I find Kids programs are the worst offenders in being accidentally picked up by my Wishlists. Or rather I notice the kids program offenders far more than any others because there is zero chance I will be interested in them.

On the other hand I have never used the Global Blocklist so far so I will have to get to grips with that too. I had perhaps gained the impression that it was only suitable for US Tivos as there seems to be no long term thread running about the Global Blocklist in Tivo UK.


----------



## TCM2007 (Dec 25, 2006)

Pete77 said:


> I find Kids programs are the worst offenders in being accidentally picked up by my Wishlists. Or rather I notice the kids program offenders far more than any others because there is zero chance I will be interested in them..
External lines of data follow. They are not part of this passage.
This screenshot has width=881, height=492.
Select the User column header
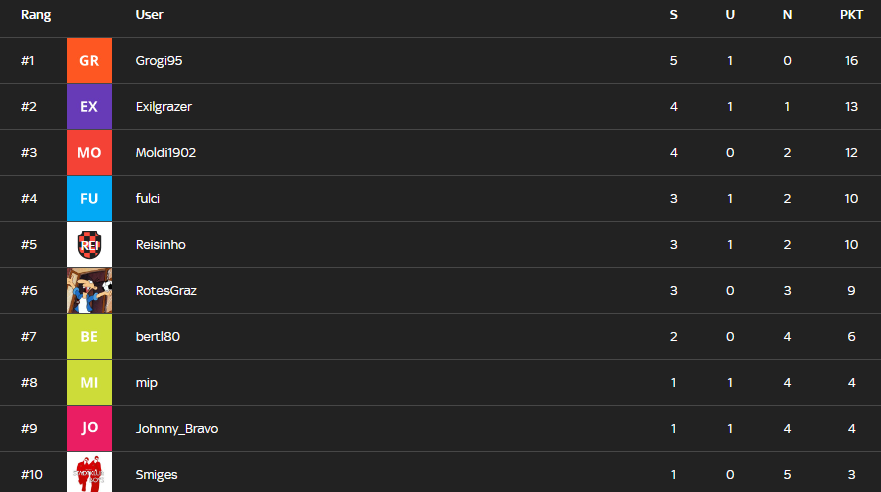pos(149,15)
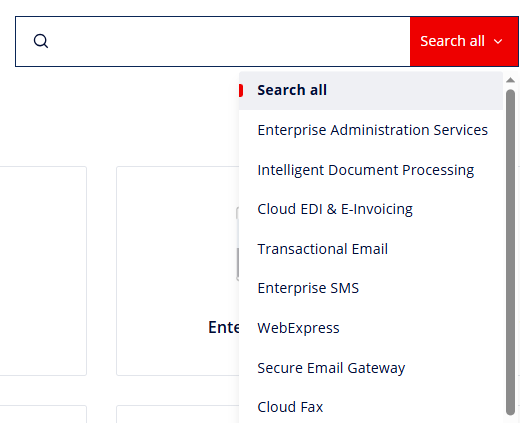This screenshot has height=423, width=520.
Task: Choose Enterprise Administration Services from list
Action: (x=371, y=130)
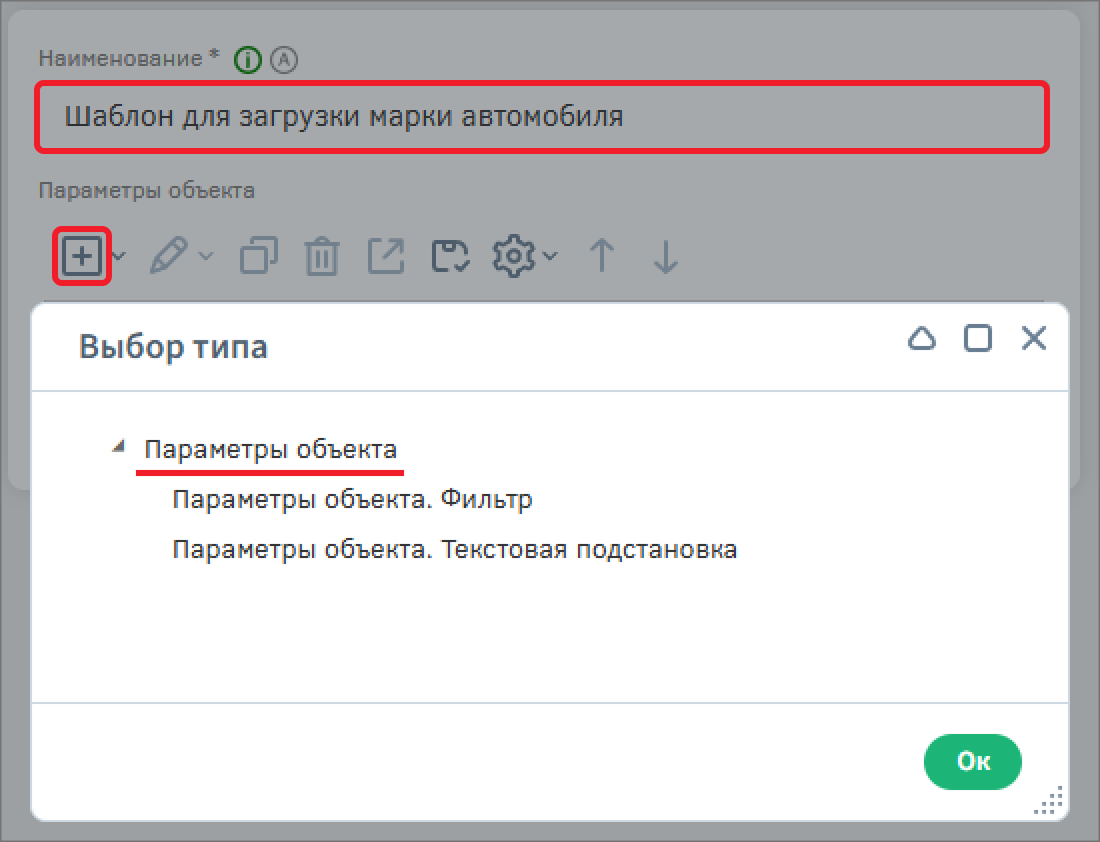Choose Параметры объекта. Текстовая подстановка type

(455, 548)

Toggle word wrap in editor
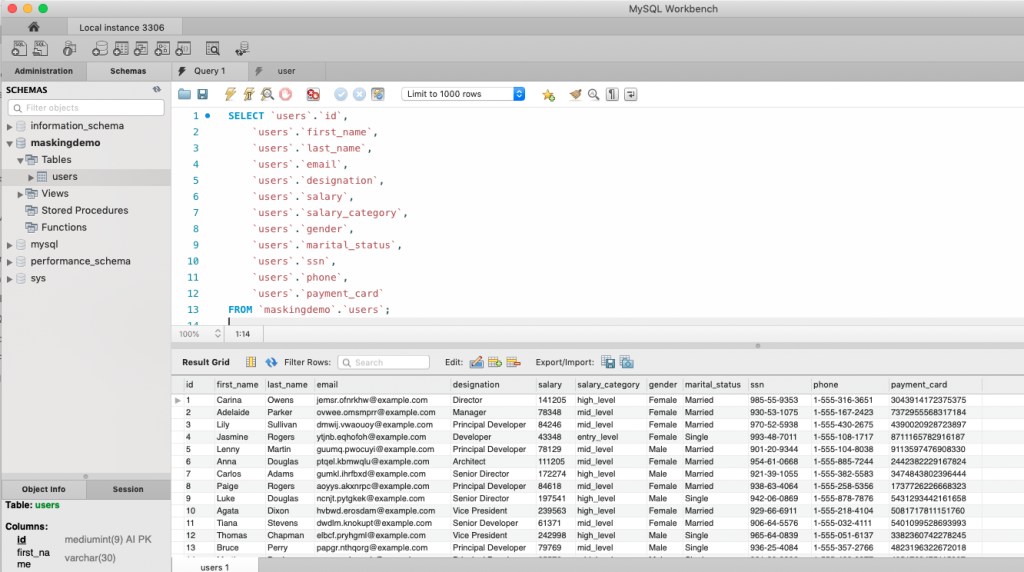[631, 94]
remove the kids channels for CIR, should block most of them.


----------



## Pete77 (Aug 1, 2006)

TCM2007 said:


> remove the kids channels for CIR, should block most of them.


True. I leave them in the EPG purely for when my sister and young niece and nephew visit.


----------



## realbigmike (May 20, 2006)

So the .tcl automatically deletes what is outlined in the blocklist from the ToDo list?

Sorry for the dumb Q, but to install this I can copy it anywhere on the tivo and call it in the rc.sysinit.author?


----------



## mikerr (Jun 2, 2005)

Yes, thats exactly right.

You might want to also install the tivoweb module to easily set the config file.


----------



## realbigmike (May 20, 2006)

Looks like I have to pull my hard drive and edit rc.sysinit.author because blocklist.tcl hangs for me. 
I ran it from telnet and it said:
Opening db
closing db
It seemed ok but didnt do anything to my ToDo list so I added it to rc.sysinit.author in hopes it would work. My tivo still starts but ftp, telnet, and TWP are down unfortunately. Maybe I had a different blocklist in my TWP than the one u have mikerrr.


----------



## TCM2007 (Dec 25, 2006)

That will be caused by either a problem in how you edited rc.sysinit.author, or failing to background the command with an &


----------



## realbigmike (May 20, 2006)

It seems to be running fine but it does not delete any shows from the ToDo List.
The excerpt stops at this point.